*Supplied records*
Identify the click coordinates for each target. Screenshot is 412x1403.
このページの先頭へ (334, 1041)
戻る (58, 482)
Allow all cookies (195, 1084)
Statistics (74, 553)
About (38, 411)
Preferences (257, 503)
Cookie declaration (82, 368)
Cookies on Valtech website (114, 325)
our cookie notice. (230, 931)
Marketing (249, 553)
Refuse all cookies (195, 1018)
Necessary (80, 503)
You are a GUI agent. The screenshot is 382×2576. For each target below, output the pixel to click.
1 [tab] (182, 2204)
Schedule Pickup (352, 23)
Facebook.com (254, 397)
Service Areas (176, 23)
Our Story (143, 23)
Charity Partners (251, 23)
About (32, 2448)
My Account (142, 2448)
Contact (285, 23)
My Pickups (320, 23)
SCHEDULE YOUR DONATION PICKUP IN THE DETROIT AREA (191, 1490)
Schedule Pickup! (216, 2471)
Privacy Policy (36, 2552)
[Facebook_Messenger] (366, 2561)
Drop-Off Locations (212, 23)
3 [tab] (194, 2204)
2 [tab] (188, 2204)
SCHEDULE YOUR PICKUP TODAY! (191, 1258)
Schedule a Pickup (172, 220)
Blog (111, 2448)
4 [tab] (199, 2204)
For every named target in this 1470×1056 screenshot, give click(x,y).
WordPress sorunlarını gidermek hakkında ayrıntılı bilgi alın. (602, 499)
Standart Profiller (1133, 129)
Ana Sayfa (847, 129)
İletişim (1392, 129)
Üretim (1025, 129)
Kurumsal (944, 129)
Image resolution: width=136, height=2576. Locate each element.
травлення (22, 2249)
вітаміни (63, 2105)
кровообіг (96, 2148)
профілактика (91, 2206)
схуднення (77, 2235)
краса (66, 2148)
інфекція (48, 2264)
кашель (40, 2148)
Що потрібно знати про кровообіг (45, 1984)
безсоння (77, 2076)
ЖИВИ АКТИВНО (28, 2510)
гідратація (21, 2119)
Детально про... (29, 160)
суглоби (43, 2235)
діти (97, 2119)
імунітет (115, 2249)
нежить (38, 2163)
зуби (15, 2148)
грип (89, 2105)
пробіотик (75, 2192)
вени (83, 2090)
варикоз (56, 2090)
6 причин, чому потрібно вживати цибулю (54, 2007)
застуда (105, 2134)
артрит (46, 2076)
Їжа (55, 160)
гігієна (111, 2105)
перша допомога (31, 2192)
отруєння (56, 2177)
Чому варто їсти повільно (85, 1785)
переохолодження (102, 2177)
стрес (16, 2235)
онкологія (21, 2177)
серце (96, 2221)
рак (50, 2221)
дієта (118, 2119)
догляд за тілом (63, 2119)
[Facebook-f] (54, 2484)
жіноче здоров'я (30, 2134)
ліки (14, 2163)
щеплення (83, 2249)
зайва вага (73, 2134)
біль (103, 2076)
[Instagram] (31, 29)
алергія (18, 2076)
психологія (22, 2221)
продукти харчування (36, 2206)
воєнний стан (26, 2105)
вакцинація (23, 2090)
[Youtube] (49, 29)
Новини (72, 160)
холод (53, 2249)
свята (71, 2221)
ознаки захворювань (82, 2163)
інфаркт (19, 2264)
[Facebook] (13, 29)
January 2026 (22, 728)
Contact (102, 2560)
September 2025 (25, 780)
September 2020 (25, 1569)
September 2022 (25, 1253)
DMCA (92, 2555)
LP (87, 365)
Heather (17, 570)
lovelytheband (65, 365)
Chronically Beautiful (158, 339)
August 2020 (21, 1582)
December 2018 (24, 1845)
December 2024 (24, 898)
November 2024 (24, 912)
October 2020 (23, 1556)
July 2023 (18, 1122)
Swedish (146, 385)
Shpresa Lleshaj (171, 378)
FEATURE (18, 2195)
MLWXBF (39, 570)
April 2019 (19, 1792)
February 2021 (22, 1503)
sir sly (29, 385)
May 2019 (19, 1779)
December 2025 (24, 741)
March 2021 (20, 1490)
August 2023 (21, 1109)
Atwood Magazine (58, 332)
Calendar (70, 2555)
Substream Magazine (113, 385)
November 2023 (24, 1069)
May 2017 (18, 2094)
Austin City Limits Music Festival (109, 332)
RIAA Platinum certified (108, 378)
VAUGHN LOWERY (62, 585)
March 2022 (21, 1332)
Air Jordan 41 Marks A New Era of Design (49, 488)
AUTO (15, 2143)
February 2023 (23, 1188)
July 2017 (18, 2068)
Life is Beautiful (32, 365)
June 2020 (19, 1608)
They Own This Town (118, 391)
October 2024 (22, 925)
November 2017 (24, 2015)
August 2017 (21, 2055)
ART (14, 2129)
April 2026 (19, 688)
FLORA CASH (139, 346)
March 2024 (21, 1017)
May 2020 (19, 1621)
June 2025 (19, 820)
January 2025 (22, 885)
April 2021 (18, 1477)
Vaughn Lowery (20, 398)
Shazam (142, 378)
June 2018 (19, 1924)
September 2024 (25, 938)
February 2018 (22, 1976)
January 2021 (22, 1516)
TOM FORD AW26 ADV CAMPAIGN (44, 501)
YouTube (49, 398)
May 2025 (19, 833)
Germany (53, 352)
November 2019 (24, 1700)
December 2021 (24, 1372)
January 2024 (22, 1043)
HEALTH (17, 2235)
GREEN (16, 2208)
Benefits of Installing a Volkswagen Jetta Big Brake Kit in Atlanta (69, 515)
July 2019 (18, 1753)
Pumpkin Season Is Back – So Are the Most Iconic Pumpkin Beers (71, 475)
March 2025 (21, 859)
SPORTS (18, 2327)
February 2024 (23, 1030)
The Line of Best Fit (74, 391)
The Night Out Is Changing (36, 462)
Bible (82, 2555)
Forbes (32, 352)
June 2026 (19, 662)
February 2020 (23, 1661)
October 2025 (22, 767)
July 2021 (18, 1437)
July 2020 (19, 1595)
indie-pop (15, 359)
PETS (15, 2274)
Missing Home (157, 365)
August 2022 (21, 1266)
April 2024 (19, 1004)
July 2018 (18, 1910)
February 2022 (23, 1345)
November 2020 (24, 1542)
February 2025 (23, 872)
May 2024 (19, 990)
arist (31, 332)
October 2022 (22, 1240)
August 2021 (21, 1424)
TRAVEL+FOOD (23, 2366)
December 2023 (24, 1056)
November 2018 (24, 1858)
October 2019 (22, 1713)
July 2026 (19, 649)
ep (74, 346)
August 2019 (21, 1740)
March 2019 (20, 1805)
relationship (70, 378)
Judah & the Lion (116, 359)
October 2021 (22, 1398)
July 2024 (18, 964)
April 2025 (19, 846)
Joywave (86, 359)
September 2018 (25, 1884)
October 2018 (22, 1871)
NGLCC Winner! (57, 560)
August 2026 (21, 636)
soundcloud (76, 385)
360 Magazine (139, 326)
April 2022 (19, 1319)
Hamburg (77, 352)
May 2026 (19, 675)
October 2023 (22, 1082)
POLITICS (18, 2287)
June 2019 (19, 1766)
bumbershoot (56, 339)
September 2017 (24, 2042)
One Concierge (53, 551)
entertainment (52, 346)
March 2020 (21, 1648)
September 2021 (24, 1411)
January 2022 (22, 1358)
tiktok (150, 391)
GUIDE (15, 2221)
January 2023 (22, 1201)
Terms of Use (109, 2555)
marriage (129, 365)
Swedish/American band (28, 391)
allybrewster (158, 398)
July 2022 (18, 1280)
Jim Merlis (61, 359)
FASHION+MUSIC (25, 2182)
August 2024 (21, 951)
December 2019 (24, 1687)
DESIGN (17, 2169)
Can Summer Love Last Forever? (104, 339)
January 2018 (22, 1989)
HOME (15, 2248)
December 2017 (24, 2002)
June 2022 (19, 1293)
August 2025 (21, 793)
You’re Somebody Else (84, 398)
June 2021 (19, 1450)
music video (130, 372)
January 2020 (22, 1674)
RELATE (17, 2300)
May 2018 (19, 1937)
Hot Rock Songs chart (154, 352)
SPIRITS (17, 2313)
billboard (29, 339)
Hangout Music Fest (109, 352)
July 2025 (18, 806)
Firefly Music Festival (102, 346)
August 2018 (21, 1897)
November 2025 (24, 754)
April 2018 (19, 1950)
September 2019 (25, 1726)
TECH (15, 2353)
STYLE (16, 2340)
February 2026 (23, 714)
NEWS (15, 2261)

*What is being asked*
From the first line of the records to the line containing "профілактика (91, 2206)", inclusive, transcribe everything exactly and leave out the rest.

*Answer box*
Identify the click coordinates for each target. Screenshot is 412x1403.
このページの先頭へ (334, 1041)
戻る (58, 482)
Allow all cookies (195, 1084)
Statistics (74, 553)
About (38, 411)
Preferences (257, 503)
Cookie declaration (82, 368)
Cookies on Valtech website (114, 325)
our cookie notice. (230, 931)
Marketing (249, 553)
Refuse all cookies (195, 1018)
Necessary (80, 503)
You are a GUI agent. The screenshot is 382×2576. For each target below, output the pixel to click.
1 [tab] (182, 2204)
Schedule Pickup (352, 23)
Facebook.com (254, 397)
Service Areas (176, 23)
Our Story (143, 23)
Charity Partners (251, 23)
About (32, 2448)
My Account (142, 2448)
Contact (285, 23)
My Pickups (320, 23)
SCHEDULE YOUR DONATION PICKUP IN THE DETROIT AREA (191, 1490)
Schedule Pickup! (216, 2471)
Privacy Policy (36, 2552)
[Facebook_Messenger] (366, 2561)
Drop-Off Locations (212, 23)
3 [tab] (194, 2204)
2 [tab] (188, 2204)
SCHEDULE YOUR PICKUP TODAY! (191, 1258)
Schedule a Pickup (172, 220)
Blog (111, 2448)
4 [tab] (199, 2204)
For every named target in this 1470×1056 screenshot, give click(x,y).
WordPress sorunlarını gidermek hakkında ayrıntılı bilgi alın. (602, 499)
Standart Profiller (1133, 129)
Ana Sayfa (847, 129)
İletişim (1392, 129)
Üretim (1025, 129)
Kurumsal (944, 129)
Image resolution: width=136, height=2576. Locate each element.
травлення (22, 2249)
вітаміни (63, 2105)
кровообіг (96, 2148)
профілактика (91, 2206)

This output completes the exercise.